Ich wäre also um Tips und Hilfe bei der Wahl der richtigen Angelstellen sehr dankbar! Und kann mir jemand sagen wo ich mein Boot dort slippen kann?

Schon jetzt vielen Dank für Eure Hilfe! Ein ausführlicher Fangbericht wird natürlich folgen!!!

Viel Petri Heil!!

Bene


----------



## angelnrolfman (10. Januar 2011)

*AW: Ostsee, aber wo?*



Ted schrieb:


> Hi Leute,
> 
> langsam fange ich an mir Gedanken über meinen nächsten Angelurlaub zu machen. Die Karpfen in Frankreich, Italien und Co mussten nun häufig genug dran glauben und so gehts dieses Jahr mal "back to the roots" an die Brandung. Die Niederlande habe ich häufig genung besucht und möchte jetzt für eine Woche an die deutsche, vllt auch an die dänische Ostseeküste. Zielfische sind Abeds und Nachts Plattfische oder Dorsche beim Brandungsangeln und während des Tages Hornhechte und Seeforellen mit der Fliege. Vllt auch mal ein Paar Heringe zwischendurch. Mein Boot werde ich, damit ich mobiler und flexibler bin, auch auf den Trailer schmeissen und mitnehmen. Los gehts warscheinlich irgendwann im Mai.
> Da ich allerdings noch nie dort war, habe ich keine Ahnung wohin ich fahren sollte. Und hier kommt Ihr ins Spiel
> ...


 
Moin Ted,

also unter uns gesagt und ohne hier jemanden auf die Füsse zu treten, fahr etwas weiter nach Dänemark! Insel Als oder so!! Für einen Angelurlaub lohnt es sich. #6 |rolleyes Da hast du noch etwas mehr "Spass"! Und für'n Kurztrip an die deutsche Küste.....|rolleyes
Ist meine Meinung!! (Jetzt kann man sich wieder aufregen!!) #c|rolleyes


----------



## franja1 (10. Januar 2011)

*AW: Ostsee, aber wo?*

Moin, eine kleine Übersicht der Slipanlagen.....

http://www.slipanlagen.de/index.html

Gruß Jan


----------



## Ted (10. Januar 2011)

*AW: Ostsee, aber wo?*

Danke für eure Tips!
@ Rolf:
was verstehst du unter mehr "Spass"? Siehts in Dänemark mit den Fischbeständen noch besser aus als an der deutschen Ostseeküste? Ich habe bis jetzt hauptsächlich Infos über die Meerforellen dort gefunden. Und da solls mit den den Beständen ja auch nicht so rosig aussehen wie vor einigen Jahren.
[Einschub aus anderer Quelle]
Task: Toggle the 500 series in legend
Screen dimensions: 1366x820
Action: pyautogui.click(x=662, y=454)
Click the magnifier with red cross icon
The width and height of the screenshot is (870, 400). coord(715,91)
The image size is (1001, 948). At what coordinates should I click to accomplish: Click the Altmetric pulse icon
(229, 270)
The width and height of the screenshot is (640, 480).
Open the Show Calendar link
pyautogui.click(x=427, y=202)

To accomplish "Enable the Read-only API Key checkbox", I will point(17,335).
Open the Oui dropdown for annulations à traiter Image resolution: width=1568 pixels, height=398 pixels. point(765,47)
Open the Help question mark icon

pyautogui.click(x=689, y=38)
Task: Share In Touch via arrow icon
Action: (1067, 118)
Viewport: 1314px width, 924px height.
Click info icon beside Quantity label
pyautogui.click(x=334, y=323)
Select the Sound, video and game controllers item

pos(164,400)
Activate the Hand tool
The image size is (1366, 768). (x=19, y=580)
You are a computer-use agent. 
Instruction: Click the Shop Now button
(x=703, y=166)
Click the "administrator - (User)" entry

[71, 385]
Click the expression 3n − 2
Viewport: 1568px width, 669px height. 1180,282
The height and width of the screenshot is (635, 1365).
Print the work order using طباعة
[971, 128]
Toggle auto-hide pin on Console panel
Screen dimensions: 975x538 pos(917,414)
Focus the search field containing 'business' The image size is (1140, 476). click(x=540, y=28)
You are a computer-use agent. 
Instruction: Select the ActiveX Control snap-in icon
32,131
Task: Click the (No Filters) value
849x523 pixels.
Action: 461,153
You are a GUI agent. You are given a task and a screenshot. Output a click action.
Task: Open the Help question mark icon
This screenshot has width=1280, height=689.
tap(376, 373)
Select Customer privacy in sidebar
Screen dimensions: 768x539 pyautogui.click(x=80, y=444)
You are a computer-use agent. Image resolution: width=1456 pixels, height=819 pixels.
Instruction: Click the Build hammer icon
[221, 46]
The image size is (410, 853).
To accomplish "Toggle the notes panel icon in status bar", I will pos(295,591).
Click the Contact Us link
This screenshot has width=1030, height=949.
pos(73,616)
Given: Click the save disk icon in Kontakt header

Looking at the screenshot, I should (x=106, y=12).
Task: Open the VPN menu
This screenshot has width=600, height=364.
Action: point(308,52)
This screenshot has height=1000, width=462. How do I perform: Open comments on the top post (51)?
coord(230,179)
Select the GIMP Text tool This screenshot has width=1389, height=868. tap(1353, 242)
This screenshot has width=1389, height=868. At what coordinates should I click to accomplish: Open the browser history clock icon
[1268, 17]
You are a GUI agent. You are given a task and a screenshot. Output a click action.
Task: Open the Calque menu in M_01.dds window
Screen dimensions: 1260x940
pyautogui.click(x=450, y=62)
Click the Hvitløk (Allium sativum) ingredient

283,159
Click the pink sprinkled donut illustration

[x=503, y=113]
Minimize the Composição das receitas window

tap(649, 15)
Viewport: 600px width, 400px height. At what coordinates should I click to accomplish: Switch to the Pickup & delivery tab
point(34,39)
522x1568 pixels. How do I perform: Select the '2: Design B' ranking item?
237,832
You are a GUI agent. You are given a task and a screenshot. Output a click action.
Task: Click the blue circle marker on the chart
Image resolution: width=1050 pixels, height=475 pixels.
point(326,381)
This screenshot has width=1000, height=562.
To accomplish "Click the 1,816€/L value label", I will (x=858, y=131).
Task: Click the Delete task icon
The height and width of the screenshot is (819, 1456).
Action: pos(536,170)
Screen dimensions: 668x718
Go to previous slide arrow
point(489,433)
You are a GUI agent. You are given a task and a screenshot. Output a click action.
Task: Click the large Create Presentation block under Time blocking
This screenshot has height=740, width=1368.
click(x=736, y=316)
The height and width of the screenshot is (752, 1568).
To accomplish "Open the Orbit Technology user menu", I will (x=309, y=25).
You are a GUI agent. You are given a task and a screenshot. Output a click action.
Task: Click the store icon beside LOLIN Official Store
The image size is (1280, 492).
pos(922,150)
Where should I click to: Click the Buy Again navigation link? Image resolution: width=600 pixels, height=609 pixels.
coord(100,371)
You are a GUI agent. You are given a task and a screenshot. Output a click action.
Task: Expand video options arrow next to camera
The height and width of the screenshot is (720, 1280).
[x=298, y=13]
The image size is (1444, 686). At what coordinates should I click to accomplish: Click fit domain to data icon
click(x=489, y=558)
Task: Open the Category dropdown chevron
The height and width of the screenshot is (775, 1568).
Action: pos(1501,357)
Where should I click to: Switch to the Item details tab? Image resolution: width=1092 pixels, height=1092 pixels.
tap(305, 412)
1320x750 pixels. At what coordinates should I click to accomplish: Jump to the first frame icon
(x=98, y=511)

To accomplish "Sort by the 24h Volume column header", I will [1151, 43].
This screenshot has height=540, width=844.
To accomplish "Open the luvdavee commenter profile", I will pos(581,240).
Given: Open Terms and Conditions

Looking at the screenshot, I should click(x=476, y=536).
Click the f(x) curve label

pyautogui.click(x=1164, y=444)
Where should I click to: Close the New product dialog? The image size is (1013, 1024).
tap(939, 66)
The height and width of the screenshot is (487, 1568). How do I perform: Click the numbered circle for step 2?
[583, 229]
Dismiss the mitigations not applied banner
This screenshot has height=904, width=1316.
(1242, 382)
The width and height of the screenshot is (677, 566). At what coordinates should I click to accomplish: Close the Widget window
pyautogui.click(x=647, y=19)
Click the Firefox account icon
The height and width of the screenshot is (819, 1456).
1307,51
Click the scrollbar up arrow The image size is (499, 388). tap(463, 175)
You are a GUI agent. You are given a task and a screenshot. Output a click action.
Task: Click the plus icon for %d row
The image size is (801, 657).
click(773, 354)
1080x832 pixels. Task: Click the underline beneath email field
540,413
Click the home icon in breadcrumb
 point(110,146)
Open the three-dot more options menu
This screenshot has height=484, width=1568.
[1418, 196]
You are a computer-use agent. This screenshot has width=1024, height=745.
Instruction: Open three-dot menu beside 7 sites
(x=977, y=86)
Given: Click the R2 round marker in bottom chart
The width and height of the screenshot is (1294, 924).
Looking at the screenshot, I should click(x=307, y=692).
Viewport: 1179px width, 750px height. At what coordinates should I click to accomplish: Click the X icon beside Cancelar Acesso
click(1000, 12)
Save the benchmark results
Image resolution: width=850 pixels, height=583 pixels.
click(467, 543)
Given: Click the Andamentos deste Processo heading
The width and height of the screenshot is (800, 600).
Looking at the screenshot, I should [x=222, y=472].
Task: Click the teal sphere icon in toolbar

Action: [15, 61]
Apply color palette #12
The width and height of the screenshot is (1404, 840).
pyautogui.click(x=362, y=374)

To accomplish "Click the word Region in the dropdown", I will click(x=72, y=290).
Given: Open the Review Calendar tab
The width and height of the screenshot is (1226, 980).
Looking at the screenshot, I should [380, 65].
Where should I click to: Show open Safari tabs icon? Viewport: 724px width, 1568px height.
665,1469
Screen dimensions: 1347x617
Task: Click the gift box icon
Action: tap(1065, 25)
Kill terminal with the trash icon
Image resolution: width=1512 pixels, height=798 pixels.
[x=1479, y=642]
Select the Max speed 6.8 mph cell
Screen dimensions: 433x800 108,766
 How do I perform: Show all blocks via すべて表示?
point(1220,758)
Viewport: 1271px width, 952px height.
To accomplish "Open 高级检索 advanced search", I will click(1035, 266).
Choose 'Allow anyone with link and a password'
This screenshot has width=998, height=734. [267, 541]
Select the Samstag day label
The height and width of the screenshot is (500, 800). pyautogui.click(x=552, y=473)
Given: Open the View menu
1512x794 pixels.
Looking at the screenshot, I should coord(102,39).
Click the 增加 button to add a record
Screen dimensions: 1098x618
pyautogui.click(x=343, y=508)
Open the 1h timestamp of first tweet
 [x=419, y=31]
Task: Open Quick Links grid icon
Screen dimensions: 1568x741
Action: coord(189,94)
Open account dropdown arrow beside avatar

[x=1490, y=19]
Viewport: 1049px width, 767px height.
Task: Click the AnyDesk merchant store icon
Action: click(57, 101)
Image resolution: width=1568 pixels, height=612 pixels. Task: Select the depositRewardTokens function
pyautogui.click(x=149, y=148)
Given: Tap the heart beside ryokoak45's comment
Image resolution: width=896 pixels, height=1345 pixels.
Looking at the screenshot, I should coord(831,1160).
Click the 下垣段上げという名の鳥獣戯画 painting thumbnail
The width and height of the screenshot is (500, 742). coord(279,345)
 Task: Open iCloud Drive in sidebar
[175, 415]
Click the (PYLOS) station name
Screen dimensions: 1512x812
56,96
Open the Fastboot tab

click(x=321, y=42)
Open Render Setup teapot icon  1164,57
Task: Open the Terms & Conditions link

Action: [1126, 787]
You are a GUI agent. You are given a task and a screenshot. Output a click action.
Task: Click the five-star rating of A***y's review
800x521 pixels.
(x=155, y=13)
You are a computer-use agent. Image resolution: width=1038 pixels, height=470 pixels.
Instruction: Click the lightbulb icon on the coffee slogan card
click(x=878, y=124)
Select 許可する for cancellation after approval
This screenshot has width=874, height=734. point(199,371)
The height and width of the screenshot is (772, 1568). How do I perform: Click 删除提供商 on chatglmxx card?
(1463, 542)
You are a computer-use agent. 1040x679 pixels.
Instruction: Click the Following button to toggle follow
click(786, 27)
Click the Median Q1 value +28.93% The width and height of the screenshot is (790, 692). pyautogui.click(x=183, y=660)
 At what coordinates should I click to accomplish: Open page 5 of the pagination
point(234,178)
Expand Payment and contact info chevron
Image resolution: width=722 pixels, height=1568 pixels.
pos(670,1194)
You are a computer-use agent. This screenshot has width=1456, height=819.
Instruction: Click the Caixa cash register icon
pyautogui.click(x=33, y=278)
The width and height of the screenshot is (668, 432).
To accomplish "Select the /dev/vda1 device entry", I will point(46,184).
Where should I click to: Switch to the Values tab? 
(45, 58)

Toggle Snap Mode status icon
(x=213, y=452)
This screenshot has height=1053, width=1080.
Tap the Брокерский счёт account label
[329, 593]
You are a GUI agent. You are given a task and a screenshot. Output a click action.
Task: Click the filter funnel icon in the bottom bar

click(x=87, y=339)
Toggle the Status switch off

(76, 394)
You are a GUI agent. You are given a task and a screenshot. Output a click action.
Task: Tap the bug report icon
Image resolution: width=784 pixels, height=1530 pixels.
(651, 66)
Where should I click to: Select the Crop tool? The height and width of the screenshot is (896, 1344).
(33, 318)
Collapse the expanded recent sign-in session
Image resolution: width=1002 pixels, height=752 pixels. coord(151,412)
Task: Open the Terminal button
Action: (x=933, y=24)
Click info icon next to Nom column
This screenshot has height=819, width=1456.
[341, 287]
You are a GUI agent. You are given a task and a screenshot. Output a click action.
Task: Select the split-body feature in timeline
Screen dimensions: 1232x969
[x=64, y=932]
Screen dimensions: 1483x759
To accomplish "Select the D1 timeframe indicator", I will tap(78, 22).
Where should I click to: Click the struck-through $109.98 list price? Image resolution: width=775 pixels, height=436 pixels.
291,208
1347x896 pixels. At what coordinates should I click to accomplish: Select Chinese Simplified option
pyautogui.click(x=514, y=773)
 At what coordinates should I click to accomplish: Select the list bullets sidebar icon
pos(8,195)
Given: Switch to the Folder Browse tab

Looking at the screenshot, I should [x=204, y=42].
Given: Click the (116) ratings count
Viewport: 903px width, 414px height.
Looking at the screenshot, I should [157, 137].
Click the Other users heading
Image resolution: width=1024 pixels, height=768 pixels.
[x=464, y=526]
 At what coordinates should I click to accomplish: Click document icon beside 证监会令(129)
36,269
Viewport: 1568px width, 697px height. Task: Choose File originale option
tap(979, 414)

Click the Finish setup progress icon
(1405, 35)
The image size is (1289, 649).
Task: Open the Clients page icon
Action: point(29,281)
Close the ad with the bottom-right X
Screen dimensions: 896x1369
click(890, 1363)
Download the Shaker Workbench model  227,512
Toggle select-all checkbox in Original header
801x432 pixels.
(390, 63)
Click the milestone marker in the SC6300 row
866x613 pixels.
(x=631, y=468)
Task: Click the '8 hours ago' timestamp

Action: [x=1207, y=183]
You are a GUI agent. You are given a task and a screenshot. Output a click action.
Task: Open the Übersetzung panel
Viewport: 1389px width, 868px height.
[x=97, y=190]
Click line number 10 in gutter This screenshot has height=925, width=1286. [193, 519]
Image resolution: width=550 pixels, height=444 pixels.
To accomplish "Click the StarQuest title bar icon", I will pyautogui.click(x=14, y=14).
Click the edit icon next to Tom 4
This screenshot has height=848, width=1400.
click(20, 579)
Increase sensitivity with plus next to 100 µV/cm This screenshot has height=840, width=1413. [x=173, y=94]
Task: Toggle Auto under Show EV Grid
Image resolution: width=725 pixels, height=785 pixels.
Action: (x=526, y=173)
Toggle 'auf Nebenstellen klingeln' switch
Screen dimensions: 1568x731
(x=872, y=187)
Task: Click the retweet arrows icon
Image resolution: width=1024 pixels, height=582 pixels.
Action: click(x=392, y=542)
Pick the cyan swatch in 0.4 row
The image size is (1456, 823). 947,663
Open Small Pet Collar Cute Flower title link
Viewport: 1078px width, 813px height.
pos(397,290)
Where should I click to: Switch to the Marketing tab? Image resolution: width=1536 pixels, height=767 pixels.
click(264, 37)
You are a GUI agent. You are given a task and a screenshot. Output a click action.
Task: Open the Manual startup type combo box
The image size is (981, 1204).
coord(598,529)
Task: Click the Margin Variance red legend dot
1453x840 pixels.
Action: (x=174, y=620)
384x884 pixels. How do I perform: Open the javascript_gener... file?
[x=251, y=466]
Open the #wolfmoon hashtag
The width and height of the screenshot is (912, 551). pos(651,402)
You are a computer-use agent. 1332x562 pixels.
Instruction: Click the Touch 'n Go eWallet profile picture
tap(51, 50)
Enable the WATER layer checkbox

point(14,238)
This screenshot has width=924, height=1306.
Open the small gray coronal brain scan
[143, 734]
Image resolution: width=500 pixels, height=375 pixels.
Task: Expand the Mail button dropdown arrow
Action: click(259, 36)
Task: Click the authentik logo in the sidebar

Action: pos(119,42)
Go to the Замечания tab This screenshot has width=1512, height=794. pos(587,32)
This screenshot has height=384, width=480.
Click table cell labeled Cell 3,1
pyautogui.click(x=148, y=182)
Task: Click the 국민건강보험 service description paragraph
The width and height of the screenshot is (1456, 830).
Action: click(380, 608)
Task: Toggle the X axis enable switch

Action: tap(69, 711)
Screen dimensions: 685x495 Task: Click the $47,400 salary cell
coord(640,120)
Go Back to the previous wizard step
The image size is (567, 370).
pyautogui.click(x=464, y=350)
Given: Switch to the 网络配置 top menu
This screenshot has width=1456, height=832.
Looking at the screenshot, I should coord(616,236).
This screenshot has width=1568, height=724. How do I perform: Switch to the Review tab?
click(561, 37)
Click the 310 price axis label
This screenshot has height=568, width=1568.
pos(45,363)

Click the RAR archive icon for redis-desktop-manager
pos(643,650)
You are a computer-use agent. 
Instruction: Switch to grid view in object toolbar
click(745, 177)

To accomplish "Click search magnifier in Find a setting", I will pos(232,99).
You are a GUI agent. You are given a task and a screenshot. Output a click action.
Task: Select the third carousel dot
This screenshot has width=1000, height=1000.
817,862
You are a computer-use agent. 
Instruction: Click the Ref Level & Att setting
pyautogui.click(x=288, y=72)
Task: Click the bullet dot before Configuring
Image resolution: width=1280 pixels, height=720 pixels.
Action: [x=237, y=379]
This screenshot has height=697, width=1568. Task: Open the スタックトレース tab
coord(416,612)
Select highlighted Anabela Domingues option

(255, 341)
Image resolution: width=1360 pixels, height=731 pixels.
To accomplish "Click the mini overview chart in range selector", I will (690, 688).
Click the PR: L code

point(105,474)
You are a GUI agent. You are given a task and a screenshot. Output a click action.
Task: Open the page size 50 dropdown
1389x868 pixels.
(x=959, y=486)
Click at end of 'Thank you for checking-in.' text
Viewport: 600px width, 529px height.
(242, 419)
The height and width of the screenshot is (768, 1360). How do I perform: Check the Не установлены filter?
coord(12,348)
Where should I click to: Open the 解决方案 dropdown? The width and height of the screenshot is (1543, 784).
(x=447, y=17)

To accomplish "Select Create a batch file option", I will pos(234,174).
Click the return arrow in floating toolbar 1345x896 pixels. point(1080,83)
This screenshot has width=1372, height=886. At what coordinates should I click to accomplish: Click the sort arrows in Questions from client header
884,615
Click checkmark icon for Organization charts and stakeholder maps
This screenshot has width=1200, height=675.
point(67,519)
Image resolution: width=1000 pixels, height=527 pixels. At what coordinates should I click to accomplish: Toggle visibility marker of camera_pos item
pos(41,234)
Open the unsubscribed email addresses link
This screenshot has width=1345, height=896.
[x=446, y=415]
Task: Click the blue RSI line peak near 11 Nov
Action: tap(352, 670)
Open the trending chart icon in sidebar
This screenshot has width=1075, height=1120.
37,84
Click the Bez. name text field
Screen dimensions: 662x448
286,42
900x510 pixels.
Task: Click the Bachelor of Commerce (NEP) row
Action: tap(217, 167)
Meine Zielfische werden eher die Hornhechte, Plattfische und Dorsche sein. Hierzu habe ich leider noch nicht allzuviel gefunden. Kann mir Jemand Tipps dazu geben?

Beste Grüße!!


----------



## boot (10. Januar 2011)

*AW: Ostsee, aber wo?*

Komm nach Kappeln an die Schlei hier hast du alle fische die du fangen möchtest,die Gastkarte für die Schlei kostet 3 Euro und eine Slippe gibt es auch und kostet nix. lg


----------



## Kegelfisch (11. Januar 2011)

*AW: Ostsee, aber wo?*

Hei Ted
www.ostseecamp.de (Rerik-Meschendorf).Vom Ufer auf Meerforelle oder Brandungsfischen.Ein paar Kilometer weiter eine gute Slippe in Kühlungsborn.Kostet allerdings etwas Gebühr und Parken extra,dafür aber der Trollegrund in erreichbarer Nähe.Oder Du angelst von den Seebrücken in Rerik bzw.Kühlungsborn (im Sommer aber nur nachts erlaubt !).Leider müsstest Du die Küstenangelkarte von Meck/Pomm kaufen , aber 20,00 € für 'ne Jahreskarte geht doch noch .
Uwe
P.S.sieh Dir das Video auf der Seite vom Camp an !


----------



## angelnrolfman (11. Januar 2011)

*AW: Ostsee, aber wo?*



Kegelfisch schrieb:


> Hei Ted
> www.ostseecamp.de (Rerik-Meschendorf).Vom Ufer auf Meerforelle oder Brandungsfischen.Ein paar Kilometer weiter eine gute Slippe in Kühlungsborn.Kostet allerdings etwas Gebühr und Parken extra,dafür aber der Trollegrund in erreichbarer Nähe.Oder Du angelst von den Seebrücken in Rerik bzw.Kühlungsborn (im Sommer aber nur nachts erlaubt !).Leider müsstest Du die Küstenangelkarte von Meck/Pomm kaufen , aber 20,00 € für 'ne Jahreskarte geht doch noch .
> Uwe
> P.S.sieh Dir das Video auf der Seite vom Camp an !


 
@Ted, kannst du dir jetzt vorstellen, was ich unter Spass verstehe?  In Daenemark ist alles noch etwas mehr auf die natürliche Art. Sicher müsstest du auch deine Slip-Gebühr bezahlen und den staatl. Fischereischein, aber wenn ich das hier in Tyskland sehe, hier Gebühr, da Erlaubniskarte, nachts verboten und und und |rolleyes. Das ist für mich kein Spass. Ich bin ca. 5-6 mal im Jahr in Danske (meine Frau angelt dort auch!). Auch mal nur für ein Wochenendtrip, es ist halt alles etwas ausgeglichener und ruhiger!! Mach doch hier mal einen Tagesausflug mit dem Boot, fahr eine ruhige Ecke am Ufer an, mach ein Feuer und brate dir den frischen Fisch......|bigeyes...dann hast du den "deutschen Spass" !! 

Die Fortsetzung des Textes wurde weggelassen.